◆ Your instructions
Search the records for the string "magnifier" and copy every line in which it appears.

◆ Collected data
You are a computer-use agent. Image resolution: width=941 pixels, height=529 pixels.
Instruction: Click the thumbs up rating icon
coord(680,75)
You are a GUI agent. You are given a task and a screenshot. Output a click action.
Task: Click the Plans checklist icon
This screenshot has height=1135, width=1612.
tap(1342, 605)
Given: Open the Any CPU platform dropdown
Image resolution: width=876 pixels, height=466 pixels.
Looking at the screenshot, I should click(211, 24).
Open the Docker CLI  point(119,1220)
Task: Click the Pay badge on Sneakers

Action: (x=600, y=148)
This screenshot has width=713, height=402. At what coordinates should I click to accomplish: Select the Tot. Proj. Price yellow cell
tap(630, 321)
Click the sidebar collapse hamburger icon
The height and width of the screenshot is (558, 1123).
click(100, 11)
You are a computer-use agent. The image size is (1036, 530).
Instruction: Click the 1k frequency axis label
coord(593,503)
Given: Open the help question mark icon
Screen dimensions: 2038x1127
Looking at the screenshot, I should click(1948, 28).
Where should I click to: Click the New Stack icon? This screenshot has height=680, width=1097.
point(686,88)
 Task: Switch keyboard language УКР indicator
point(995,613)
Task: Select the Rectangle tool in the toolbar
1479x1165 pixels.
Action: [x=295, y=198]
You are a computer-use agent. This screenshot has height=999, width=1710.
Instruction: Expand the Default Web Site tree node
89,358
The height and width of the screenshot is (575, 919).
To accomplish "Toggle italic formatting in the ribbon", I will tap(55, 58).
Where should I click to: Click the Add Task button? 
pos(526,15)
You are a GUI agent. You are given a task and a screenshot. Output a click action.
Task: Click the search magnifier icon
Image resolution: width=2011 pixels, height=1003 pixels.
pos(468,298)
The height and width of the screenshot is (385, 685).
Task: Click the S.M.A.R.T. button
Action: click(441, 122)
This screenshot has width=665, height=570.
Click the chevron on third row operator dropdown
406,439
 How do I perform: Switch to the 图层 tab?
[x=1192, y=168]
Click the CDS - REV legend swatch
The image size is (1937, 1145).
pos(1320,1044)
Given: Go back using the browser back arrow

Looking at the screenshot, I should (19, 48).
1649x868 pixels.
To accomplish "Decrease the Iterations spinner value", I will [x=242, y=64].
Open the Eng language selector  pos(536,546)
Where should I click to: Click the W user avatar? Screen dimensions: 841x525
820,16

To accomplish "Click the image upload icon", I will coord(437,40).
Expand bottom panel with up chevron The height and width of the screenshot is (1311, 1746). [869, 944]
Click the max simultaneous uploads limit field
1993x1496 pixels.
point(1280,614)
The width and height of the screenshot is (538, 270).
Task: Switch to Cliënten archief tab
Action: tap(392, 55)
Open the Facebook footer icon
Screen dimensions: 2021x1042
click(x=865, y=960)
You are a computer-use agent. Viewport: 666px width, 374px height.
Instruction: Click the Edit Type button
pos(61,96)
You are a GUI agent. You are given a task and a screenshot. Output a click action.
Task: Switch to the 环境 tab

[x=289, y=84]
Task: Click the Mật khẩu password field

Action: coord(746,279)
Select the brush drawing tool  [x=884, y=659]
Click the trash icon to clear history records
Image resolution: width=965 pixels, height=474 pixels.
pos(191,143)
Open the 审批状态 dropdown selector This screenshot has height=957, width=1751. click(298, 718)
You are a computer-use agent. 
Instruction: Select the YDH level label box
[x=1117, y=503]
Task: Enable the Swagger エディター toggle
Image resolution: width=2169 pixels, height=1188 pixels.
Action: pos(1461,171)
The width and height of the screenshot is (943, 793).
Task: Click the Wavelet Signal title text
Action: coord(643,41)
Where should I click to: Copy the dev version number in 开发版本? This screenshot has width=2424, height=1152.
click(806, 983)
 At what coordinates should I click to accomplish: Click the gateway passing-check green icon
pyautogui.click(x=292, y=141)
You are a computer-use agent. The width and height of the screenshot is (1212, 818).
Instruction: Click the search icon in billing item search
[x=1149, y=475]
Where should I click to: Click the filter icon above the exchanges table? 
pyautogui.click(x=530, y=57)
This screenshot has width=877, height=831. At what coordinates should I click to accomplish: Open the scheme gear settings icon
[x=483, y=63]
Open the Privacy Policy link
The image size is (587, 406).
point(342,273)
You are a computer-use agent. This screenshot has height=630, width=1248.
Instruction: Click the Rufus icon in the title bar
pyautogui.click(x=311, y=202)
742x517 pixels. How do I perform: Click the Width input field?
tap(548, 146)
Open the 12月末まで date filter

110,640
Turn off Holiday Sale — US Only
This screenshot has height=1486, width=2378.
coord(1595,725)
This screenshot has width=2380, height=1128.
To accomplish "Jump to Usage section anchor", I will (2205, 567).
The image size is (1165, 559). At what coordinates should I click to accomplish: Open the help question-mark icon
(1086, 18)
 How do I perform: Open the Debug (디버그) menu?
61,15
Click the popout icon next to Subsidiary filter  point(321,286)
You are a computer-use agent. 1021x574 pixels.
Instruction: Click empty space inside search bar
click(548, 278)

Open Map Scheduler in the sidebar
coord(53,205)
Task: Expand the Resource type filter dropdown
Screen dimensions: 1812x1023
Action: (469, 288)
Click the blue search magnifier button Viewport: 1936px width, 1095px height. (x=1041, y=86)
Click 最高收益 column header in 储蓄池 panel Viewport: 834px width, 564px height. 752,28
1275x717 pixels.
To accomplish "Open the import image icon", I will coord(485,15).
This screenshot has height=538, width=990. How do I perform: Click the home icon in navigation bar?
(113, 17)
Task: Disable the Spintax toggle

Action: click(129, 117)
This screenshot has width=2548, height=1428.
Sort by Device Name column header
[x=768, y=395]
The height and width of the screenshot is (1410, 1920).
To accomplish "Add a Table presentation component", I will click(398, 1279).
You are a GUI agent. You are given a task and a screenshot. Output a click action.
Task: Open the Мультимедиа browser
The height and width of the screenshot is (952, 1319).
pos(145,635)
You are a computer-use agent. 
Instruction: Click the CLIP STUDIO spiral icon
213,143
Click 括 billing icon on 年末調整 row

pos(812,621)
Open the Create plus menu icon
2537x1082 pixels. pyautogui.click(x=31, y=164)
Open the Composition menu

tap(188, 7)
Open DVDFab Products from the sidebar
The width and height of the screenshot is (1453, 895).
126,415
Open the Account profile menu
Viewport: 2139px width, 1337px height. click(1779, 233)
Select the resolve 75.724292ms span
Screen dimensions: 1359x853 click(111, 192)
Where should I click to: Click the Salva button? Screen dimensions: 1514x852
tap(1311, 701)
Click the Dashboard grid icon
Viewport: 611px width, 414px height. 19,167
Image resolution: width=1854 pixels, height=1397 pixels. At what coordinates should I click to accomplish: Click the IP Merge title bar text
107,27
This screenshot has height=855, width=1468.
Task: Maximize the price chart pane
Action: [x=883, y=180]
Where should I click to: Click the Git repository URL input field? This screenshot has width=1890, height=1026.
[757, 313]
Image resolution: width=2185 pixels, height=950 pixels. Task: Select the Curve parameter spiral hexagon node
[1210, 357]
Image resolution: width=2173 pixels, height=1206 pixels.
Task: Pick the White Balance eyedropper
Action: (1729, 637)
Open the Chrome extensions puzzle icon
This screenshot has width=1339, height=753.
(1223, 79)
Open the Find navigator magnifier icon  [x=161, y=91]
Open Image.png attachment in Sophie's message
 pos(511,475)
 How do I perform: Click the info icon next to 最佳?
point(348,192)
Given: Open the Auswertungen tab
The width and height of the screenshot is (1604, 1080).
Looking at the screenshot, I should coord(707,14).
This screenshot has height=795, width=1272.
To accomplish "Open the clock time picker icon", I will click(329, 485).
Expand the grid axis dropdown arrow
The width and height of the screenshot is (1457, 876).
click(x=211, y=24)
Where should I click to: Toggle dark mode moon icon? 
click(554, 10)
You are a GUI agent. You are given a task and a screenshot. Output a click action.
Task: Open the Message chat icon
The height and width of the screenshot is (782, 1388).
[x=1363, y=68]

◆ Written reply
Task: Click the search magnifier icon
Click the blue search magnifier button Viewport: 1936px width, 1095px height. (x=1041, y=86)
Open the Find navigator magnifier icon  [x=161, y=91]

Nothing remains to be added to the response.